The following is more scribbling than comprehensive, it'll get better, I swear!
The Great Lakes Pilot & Mariner
newspaper, of Grand Marais, usually has reprinted text from
MC in its issues (as well as a lot of other reprinted and new
writing).
Search bookfinder or other used
book search and metasearch engines to see which used
bookstores might have issues for sale [the link searches
keywords 'michigan, conservation', adjust to see other matches,
tweak search by keyword, title, author, and misspellings to
maximize potential].
Check local used bookshops, antique and second-hand stores, library and school rummage sales, yard sales, etc. -- you never know what you'll find! The first issues that I bought back in the early 1990s were a couple nice library-bound volumes from a yard sale in wealthy East Grand Rapids - regular folk are bound (pun intended) to have them now and then too, maybe not expensively bound.

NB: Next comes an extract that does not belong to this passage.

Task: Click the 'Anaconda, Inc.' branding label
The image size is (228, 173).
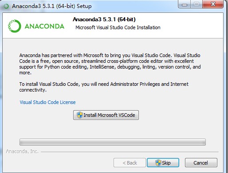Action: (x=22, y=151)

There are usually single issues for sale on Ebay, sometimes there are batches of multiple, even many issues. Try this search to start.
You might also try the 'etsy' website.
As of March 2010, here's an online ad with a very good collection of magazines for sale as a batch! In March 2011 they're still listed...

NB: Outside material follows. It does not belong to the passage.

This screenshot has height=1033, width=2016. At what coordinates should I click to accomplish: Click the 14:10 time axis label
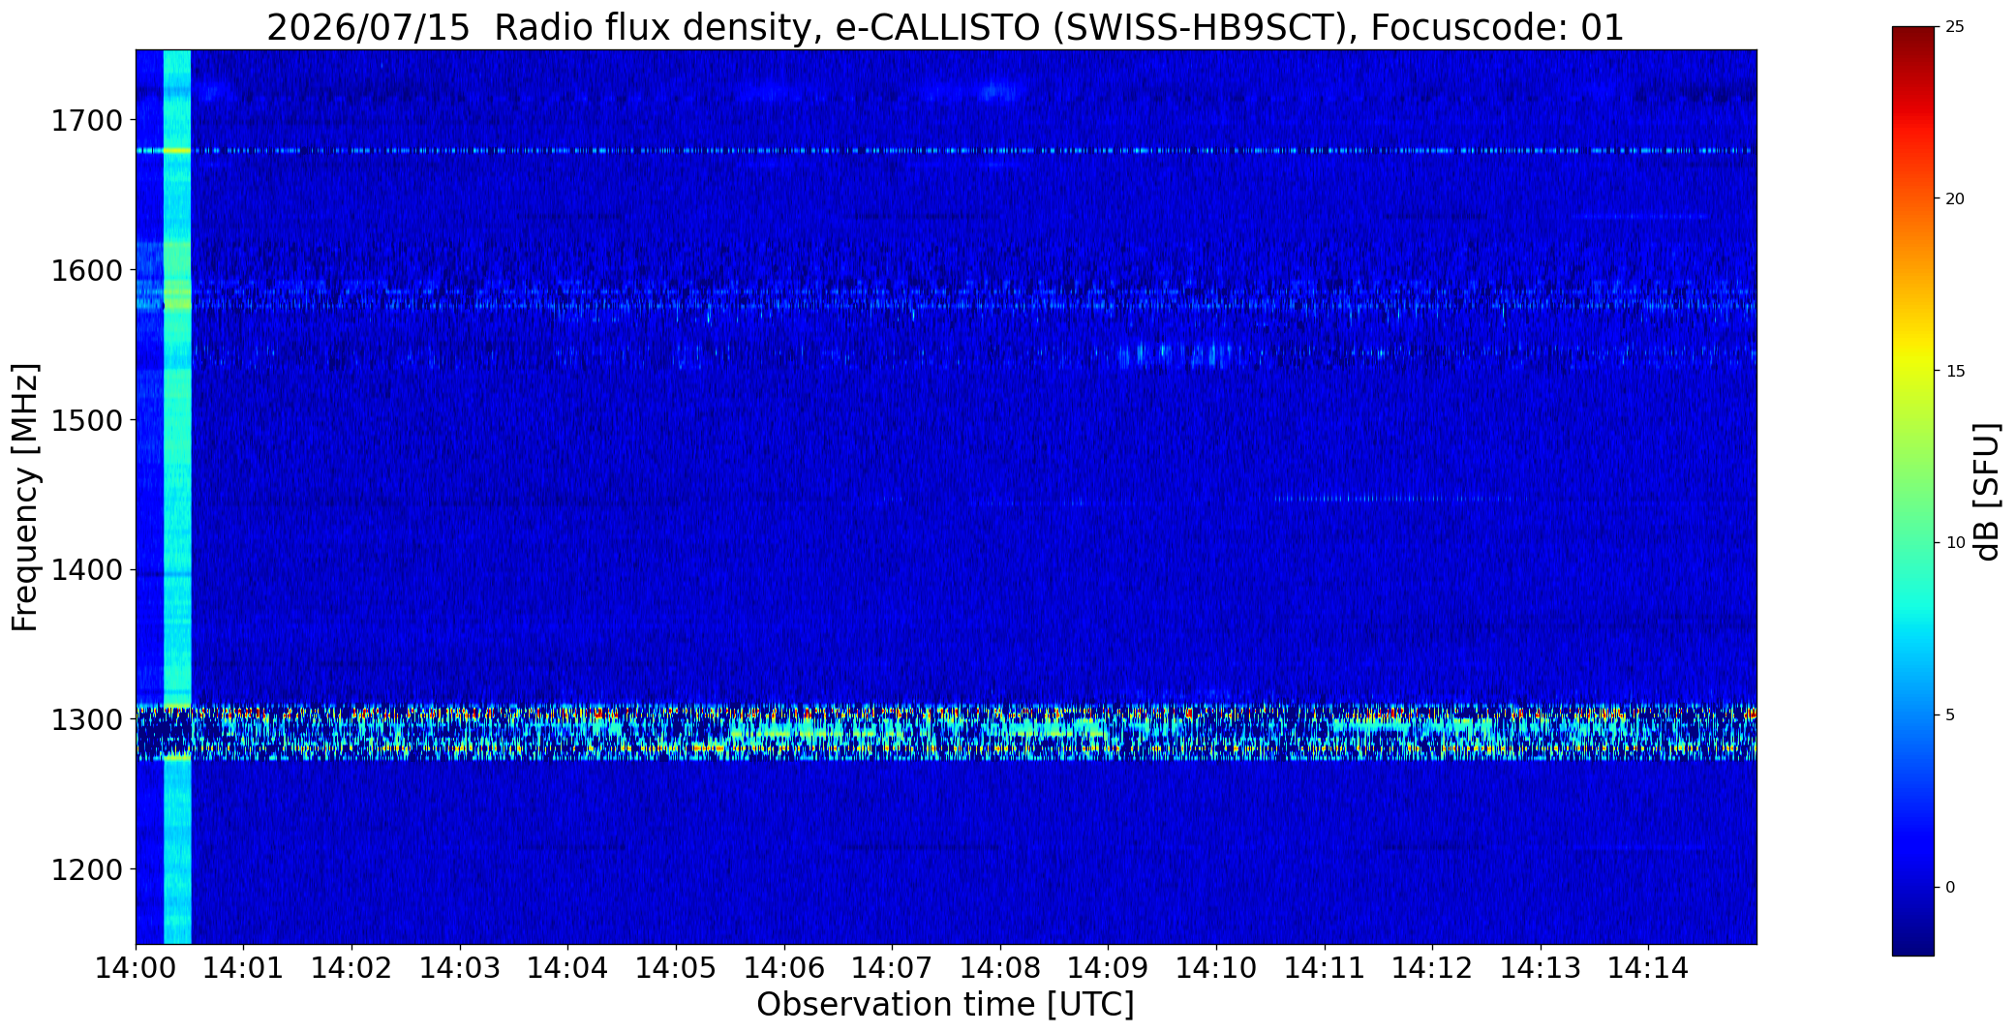pos(1216,968)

As of March 2010, this paper ephemera dealer has number of MC and MNR magazines for sale individually!
According to conversations I had in early 2010, the Michigan State Archives has long-range ideas or hopes or dreams to scan these.

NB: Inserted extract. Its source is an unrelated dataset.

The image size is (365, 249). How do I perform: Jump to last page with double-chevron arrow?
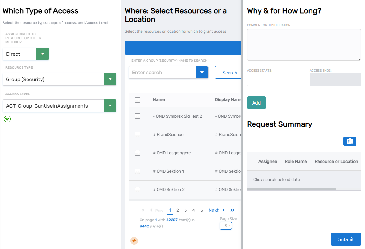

In the same discussions I learned that most of the Ozz Warbach drawings are now in the archive. See here, for example.
Many libraries in Michigan have full or partial runs of the magazine; check your local municipal and college libraries, also try 'ANSWER', The Library of Michigan's Online Catalog, MeLCat (the big unified Michigan public library search), a university catalog, or Worldcat.
Here's [need to add link; forgive me if I forgot!] a link to a running search/list I've got on Worldcat of MC/MNR related holdings at libraries.
Some of the content was published in identical or edited format in books, which are usually easier to find for sale or in libraries (see above); see the section on related content for leads.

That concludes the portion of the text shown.